Texto proporcionado:
____
Justamente, Juan Pablo II, en su primer viaje a México, afirmaba que “en el centro del mensaje del cual es depositaria y pregonera, la Iglesia encuentra inspiración para actuar a favor de la fraternidad, de la justicia, de la paz y contra todas las dominaciones, esclavitudes, discriminaciones, violencias, atentados a la libertad religiosa, agresiones contra el hombre y cuanto atenta a la vida” (Puebla, discurso de inauguración).

La verdad teológica y la fe cristiana son fuente poderosa de acciones transformadoras y de luchas “subversivas” del desorden político y económico establecido. Los que la quieren abaratar, o domesticar forzosamente a sus proyectos egoístas y demagógicos, se dañan a sí mismos: “del conocimiento vivo de la verdad dependerá- decía Juan Pablo II- el vigor de la fe de millones de hombres. Dependerá también el valor de adhesión a la Iglesia y de su presencia activa de cristianos en el mundo”.

Una sólida cristología, una eclesiología bien cimentada y una antropología integral, parece decirnos Juan Pablo II, son condiciones imprescindibles para que los cristianos nos empeñemos eficazmente en la lucha por la justicia y en la transformación de las estructuras: “si la Iglesia se hace presente en la defensa o en la promoción de la dignidad del hombre, -declaraba el Papa- lo hace en línea de su misión, que, aun siendo de carácter religioso y no social o político, no puede menos de considerar al hombre en la integridad de su ser”.
2. Fundamentos bíblico-teológicos de la misión social de la iglesia y de la acción política de los creyentes.

La preocupación por todo el hombre y por todos los hombres, en la totalidad de su existencia, es una constante en la enseñanza social de la Iglesia y es parte también de su misión. La política también es parte de la preocupación eclesial. Humanizarla y moralizarla es, en efecto, inherente a su misión. En la misma Sagrada Escritura, en la patrística, en la grande Teología y en el Magisterio Social de la Iglesia encontramos el fundamento de esta misión y de su enseñanza social.

a) Fundamentos bíblicos de la misión y enseñanza socio-política de la Iglesia:

La antropología bíblica del libro del Génesis. Esta describe y define al ser humano como un ser unitario en la pluralidad de sus dimensiones corporal, espiritual y social. Hay vínculos de interdependencia que unen a todos los seres humanos, como en una sola y universal familia y que, por lo tanto, los obliga a proyectar su futuro y a buscar su felicidad sin prescindir del futuro y de la felicidad de los demás. La Iglesia, obviamente, debe tener en cuenta esta finalidad social cuando habla al hombre.
____
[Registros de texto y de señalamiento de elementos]
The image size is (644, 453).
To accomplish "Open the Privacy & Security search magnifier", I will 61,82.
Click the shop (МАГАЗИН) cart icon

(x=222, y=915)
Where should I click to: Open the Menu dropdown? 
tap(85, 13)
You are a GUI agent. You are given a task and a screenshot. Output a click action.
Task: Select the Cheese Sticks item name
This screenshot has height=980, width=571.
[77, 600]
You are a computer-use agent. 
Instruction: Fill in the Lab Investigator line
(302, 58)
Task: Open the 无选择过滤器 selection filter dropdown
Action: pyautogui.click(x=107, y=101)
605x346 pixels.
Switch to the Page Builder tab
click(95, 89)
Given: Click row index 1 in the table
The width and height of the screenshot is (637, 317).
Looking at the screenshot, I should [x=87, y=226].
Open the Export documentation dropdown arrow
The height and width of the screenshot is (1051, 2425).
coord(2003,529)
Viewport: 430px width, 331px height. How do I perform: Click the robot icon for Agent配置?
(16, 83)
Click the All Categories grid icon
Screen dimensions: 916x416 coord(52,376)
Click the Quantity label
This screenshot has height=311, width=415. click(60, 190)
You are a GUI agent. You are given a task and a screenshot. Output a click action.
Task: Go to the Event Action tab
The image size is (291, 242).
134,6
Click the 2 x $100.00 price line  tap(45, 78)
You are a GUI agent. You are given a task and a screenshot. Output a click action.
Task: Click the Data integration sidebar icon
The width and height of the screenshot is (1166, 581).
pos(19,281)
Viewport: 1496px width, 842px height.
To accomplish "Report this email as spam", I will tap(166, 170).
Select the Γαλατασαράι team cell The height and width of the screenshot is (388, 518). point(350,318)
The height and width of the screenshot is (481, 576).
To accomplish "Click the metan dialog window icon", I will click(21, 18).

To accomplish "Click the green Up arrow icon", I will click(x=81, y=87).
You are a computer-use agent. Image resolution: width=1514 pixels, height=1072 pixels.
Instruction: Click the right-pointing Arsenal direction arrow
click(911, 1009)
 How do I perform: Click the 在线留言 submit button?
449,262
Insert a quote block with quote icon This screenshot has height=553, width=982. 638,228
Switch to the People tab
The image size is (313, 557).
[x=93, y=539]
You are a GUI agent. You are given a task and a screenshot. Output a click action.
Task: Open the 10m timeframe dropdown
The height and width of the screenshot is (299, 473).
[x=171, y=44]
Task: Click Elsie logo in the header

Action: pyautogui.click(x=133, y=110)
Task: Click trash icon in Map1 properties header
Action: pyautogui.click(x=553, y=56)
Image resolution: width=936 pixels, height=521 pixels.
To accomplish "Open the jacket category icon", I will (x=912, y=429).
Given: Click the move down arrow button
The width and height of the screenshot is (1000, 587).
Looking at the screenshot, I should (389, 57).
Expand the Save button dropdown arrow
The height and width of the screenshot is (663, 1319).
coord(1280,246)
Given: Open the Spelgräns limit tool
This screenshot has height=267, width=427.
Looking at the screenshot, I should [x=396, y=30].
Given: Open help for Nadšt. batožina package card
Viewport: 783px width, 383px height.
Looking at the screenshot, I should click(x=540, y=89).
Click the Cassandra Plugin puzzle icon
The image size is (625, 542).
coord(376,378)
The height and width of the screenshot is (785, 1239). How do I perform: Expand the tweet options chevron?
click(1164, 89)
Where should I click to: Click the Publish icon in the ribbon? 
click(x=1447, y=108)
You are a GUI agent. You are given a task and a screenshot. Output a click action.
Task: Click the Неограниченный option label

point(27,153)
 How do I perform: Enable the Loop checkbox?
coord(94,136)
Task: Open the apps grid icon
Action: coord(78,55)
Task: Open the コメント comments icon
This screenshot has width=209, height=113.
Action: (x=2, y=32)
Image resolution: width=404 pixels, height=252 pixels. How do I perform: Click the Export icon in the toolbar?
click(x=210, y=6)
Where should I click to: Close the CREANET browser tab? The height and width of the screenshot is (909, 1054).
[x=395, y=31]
____
Tareas:
a. Cita el fragmento del texto sobre la misión social de la Iglesia que empieza en las palabras “Justamente, Juan Pablo” y termina después de “discurso de inauguración).”.
b. Continúa el texto sobre la misión social de la Iglesia a partir de su última oración.

Respuestas:
a.
Justamente, Juan Pablo II, en su primer viaje a México, afirmaba que “en el centro del mensaje del cual es depositaria y pregonera, la Iglesia encuentra inspiración para actuar a favor de la fraternidad, de la justicia, de la paz y contra todas las dominaciones, esclavitudes, discriminaciones, violencias, atentados a la libertad religiosa, agresiones contra el hombre y cuanto atenta a la vida” (Puebla, discurso de inauguración).

b.
El libro del Éxodo. Se trata del relato de un proceso histórico de liberación de un pueblo, el más oprimido de la historia de aquel entonces, que se convierte en paradigma y en meta para todos los pueblos de la historia, sin olvidar, sin embargo, el simbolismo de otra liberación que el hombre debe perseguir siempre, es decir, del pecado personal y social, que nunca lo dejará en la historia.

El Profetismo. Los profetas son hombres de Dios y a Él prestan su voz. En su nombre, anuncian buenas noticias y denuncian abusos y explotaciones. Y son tales, también cuando defienden los derechos de los pobres y juzgan la conducta inicua e injusta de los ricos, de los terratenientes, de los comerciantes, de los jueces y sacerdotes de su tiempo. El Dios de los profetas es un Dios que no sólo gobierna la historia, sino que la orienta en el sentido del establecimiento de la justicia y del derecho. Esta función, propiamente profética, deberá acompañar siempre la acción y la prédica de la Iglesia en el mundo; la acción y la palabra de los creyentes en los lugares donde vivimos y trabajamos.

El evento Cristo. Jesús, sin actuaciones específicamente políticas y sin proponer proyectos técnicamente elaborados, vivió inmerso en las cuestiones sociales de su tiempo: sus actitudes y su actuación tuvieron, lo mismo que su mensaje, incidencia real en las cuestiones sociales. Su ética fue de amor, de solidaridad, de comunicación de bienes y de fraternidad. Asumió la angustia del hombre en su propia carne. Anunció la buena nueva del Reino como una realidad social, diferente de la que se vivía, e inspirada a los grandes valores de la justicia, fraternidad, solidaridad, amor y paz. La salvación, que Dios nos ofrece en su Hijo, no se sitúa al margen o fuera de la historia de la humanidad, sino en ella.

El Reino es una realidad sobrenatural y trascendental que no deja de enjuiciar a los reinos y a los sistemas de la convivencia humana. Hasta en su muerte, Jesús nos enseñó que no se puede ceder ante la injusticia, ni siquiera a costa de la propia vida. Lo que sobresale, en Él, y que la Iglesia hace propia, es la opción preferencial, y no excluyente, por todos los pobres de su tiempo. Es así como el mensaje de Jesús dio vida a una ‘ética evangélica’ crítica y profética de mucha fuerza y compromiso. Una ética, que si por cierto no contiene propuestas técnicas de carácter político y económico, sí emana un espíritu transformador de lo político, de lo económico y de lo social, cuando se oponen al Reino de Dios. La salvación, que Dios nos ofrece en su Hijo, no se sitúa al margen o fuera de la historia de la humanidad, sino en ella, para que sea conforme a su proyecto.

b) Fundamentos patrísticos de la misión y enseñanza socio-política de la Iglesia.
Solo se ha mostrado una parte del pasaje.